Si les sujets des numéros sont trouvés en commun, notamment en approfondissant les caractères d'un personnage « avec ses types particuliers, avec ses manies particulières » joué en improvisation, c'est Jean Poiret qui en assure l'écriture. Les deux artistes mettent en avant dans la réussite de leur duo leur amitié, une complicité qui est effectivement visible à l'écran ou à la scène.
Le duo Poiret-Serrault tire profit des caractéristiques traditionnelles du duo comique, calquées sur les clowns. Le clown blanc, ridiculement raide et sérieux, c'est Poiret, avec son allure hautaine, sa voix posée et sa faconde. L'auguste, bouffon burlesque, c'est Serrault, avec sa bonhomie, une attitude maladroite, mal assurée...

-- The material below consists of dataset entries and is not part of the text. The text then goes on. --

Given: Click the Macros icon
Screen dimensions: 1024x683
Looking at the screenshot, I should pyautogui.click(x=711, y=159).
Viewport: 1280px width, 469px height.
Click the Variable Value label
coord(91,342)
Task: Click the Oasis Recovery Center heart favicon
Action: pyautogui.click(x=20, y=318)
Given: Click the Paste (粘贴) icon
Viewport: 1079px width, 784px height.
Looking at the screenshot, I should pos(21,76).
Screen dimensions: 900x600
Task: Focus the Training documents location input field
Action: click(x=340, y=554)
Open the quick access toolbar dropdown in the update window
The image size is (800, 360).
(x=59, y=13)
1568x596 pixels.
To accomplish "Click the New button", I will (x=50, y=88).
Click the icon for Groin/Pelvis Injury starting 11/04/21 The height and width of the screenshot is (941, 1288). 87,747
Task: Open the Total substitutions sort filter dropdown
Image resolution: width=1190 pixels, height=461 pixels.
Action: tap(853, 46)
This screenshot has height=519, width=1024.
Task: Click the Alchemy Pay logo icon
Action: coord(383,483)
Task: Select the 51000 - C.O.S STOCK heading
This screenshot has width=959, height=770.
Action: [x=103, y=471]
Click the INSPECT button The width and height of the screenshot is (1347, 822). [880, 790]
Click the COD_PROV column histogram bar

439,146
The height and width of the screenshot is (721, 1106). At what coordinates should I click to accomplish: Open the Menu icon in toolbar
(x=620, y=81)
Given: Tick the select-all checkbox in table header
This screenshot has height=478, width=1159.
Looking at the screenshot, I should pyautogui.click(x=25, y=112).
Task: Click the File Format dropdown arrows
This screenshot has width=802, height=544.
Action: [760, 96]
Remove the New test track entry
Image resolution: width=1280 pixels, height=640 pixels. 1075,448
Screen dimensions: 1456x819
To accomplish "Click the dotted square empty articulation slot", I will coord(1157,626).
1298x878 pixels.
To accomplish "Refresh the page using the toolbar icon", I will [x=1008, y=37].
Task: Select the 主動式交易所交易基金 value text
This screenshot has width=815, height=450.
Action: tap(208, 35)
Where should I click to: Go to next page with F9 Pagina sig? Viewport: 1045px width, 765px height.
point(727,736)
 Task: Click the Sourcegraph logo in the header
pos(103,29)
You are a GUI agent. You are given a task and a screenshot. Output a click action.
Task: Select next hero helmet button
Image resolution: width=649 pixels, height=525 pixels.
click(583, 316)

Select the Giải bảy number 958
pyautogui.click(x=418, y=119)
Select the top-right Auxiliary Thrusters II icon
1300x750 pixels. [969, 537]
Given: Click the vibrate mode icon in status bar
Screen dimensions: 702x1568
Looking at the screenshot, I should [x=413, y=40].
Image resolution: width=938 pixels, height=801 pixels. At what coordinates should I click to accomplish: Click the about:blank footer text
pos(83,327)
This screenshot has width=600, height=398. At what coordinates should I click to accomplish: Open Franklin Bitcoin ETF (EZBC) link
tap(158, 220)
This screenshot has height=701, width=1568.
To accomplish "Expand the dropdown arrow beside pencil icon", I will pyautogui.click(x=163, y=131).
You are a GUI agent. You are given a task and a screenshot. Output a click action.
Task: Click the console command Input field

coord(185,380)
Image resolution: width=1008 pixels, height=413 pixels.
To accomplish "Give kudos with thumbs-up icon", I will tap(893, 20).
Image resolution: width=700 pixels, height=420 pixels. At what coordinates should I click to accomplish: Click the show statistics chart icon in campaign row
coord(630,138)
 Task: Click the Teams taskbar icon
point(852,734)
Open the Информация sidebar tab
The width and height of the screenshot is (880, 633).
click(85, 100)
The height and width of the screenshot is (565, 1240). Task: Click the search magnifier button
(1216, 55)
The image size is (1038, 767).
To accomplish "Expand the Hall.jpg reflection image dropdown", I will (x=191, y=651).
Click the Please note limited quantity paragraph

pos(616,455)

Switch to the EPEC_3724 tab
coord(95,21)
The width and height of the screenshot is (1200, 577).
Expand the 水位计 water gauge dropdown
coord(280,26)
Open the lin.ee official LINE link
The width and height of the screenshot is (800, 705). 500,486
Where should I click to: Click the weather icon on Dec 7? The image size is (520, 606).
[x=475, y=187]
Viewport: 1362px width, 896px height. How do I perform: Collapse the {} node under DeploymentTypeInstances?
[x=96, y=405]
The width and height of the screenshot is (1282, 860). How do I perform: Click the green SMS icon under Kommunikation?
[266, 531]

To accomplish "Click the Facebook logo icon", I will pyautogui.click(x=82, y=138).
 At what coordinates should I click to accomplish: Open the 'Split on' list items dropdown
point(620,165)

Mais le duo s'attaque également à des comportements, des préjugés courants, il stigmatise les manies et les absurdités de tous ceux qui les entourent. Le comique de Poiret et Serrault repose sur le langage autant que sur la situation. Il s'appuie en grande partie sur la parodie – beaucoup de leurs sketches, à l'image de « l'interview d'un boxeur », mettent en scène un journaliste – Poiret – face à une personnalité – Serrault – boxeur, écrivain, chef d'orchestre, entre autres, et pointent la fabrication d'un discours médiatique en appuyant sur l'absurdité des questions du journaliste, et parfois sur celle des réponses de l'interviewé. Un décalage entre la situation attendue et ce qui se passe réellement est également source de comique. Ici, on attend bien évidemment du boxeur qu'il soit conforme à notre vision du boxeur – et c'est bien en cela qu'un préjugé nous est pointé du doigt – on attend donc une réponse courte, lapidaire, voire pas de réponse, tant la question du journaliste – manie ici encore pointée par les auteurs – est compliquée. Finalement, les deux humoristes déjouent cette attente en provoquant une surprise qui favorise le comique : la réponse très élaborée et philosophique du boxeur. Ces jeux de mots sont propres à leur humour, mais aussi la marque de l'humour de leur temps, jouant à la fois sur le sens de la langue et sur une certaine idée de l'absurdité : le sketch « Permis de conduire un orchestre » l'illustre parfaitement : les deux comédiens y évoquent l'examen du permis de conduire un orchestre « poids lourd », c'est-à-dire symphonique, et la nécessité de le mettre en place suite à de nombreux accidents. Le vocabulaire musical et le vocabulaire de la conduite s'y entremêlent de manière saisissante, et le sérieux initial s'envole face à ce décalage entre réalité et fiction.